For WRITTEN ANSWER on 08/07/2014
It is important to acknowledge that commercial rates, as a source of revenue, and the rating system generally, are deeply embedded in the local government system. Rates income is a very important contribution to the cost of services provided by local authorities such as roads, public lighting, development control, parks and open spaces. All rates collected within a local authority area are spent exclusively in delivering the public services which are required locally and help to create the environment in which businesses can prosper. Locally elected members adopt the annual rate on valuation (ARV) they consider necessary in order to provide the required services. Rates are a stable source of financing for local government which is not affected unduly by short-term changes in economic circumstances. A system having regard to economic factors such as fluctuations in supply and demand, inherent in the property letting market on an ongoing basis would create uncertainty by providing for continuous change to thevaluation base. Such a system would not provide a stable basis for funding local government and would require significant additional resources to operate.
The levying of rates on commercial property by reference to movements in the letting market rather than valuation would be a significant change and a departure from the long-standing practice of levying rates by reference to property values. The introduction of such a system for rating purposes would not be suitable because supply and demand in the property market can vary significantly from year to year and within and between the various business sectors which would lead to an unstable and volatile valuation base. Therefore, I have no plans to change the method by which valuations are assessed for rating as such a radical move would represent a significant departure from the long-standing practice of levying rates solely by reference to property values.
The Valuation Act, 2001 provides for two key elements in the provision and maintenance of the valuation lists for rating – revision and revaluation. The revision process provides for the updating of valuation lists so that new properties can be valued and added to the list, improved and extended properties can have their valuations updated and properties that have been demolished in whole or in part can have their valuations amended or struck out as appropriate.
Under the current provisions of the Act, an owner/occupier of an individual business premises who has concerns about the valuation of their property or any part thereof, including its rateability or the method of calculation may apply to the Valuation Office for a revision of the valuation. A Revision Officer is then appointed, who may carry out a revision of valuation in relation to a particular property only if a material change of circumstances (MCC) has occurred since the property was last revised. MCC is defined in section 3 of the Act as a change of circumstances, which consist of a new building, a change in value due to structural alterations of an existing building, total or partial demolition of a building or a sub-division or amalgamation of relevant property. The definition, however, does not allow for a revision of valuation where the change in value is due to economic factors, differential movements in property values or other external factors such as road or other infrastructural development in the vicinity of a property.

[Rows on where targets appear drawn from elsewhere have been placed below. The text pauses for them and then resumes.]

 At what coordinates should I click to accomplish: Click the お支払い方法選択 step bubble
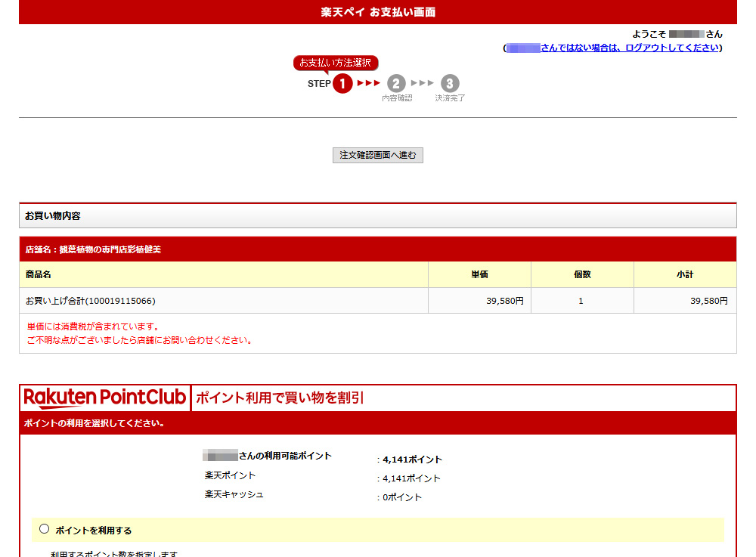coord(335,63)
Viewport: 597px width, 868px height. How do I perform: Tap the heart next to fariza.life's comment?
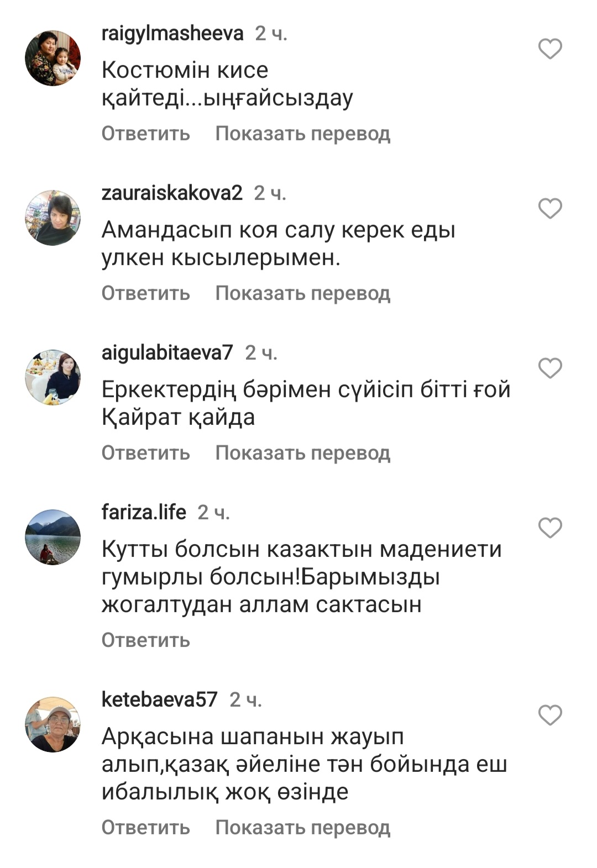tap(550, 528)
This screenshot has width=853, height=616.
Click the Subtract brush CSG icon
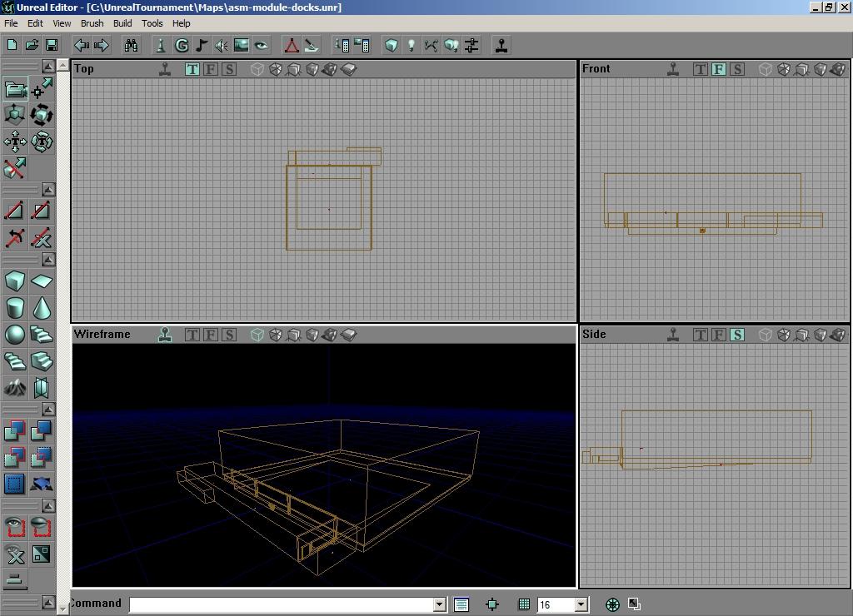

The revaluation provisions in the Act provide for the revaluation of all rateable property within a rating authority area so as to reflect changes in value due to economic factors, differential movements in property values or other external factors such as road or other infrastructural development in the vicinity of a property. The purpose of revaluation is to bring more equity, fairness and transparency into the local authority rating system – distributing the commercial rates liability more equitably between ratepayers. Following revaluation, there will generally be a much closer and uniform relationship between rental values of property and their commercial rates liability. In essence, the exercise aims to ensure that each ratepayer bears a fair share of the rates burden relative to the value of the property that they occupy. It is not the purpose of revaluation to increase the total amount of rates collected by local authorities. In fact, the relevant legislation (Valuation Act, 2001 and the Local Government Business (Improvements Districts) Act, 2006 provides that the commercial rates income of local authorities in the year following revaluation is capped.
The Valuation Office is currently engaged in a national revaluation programme, the immediate objective of which is is to ensure that the first revaluation of all rating authority areas is conducted as soon as possible.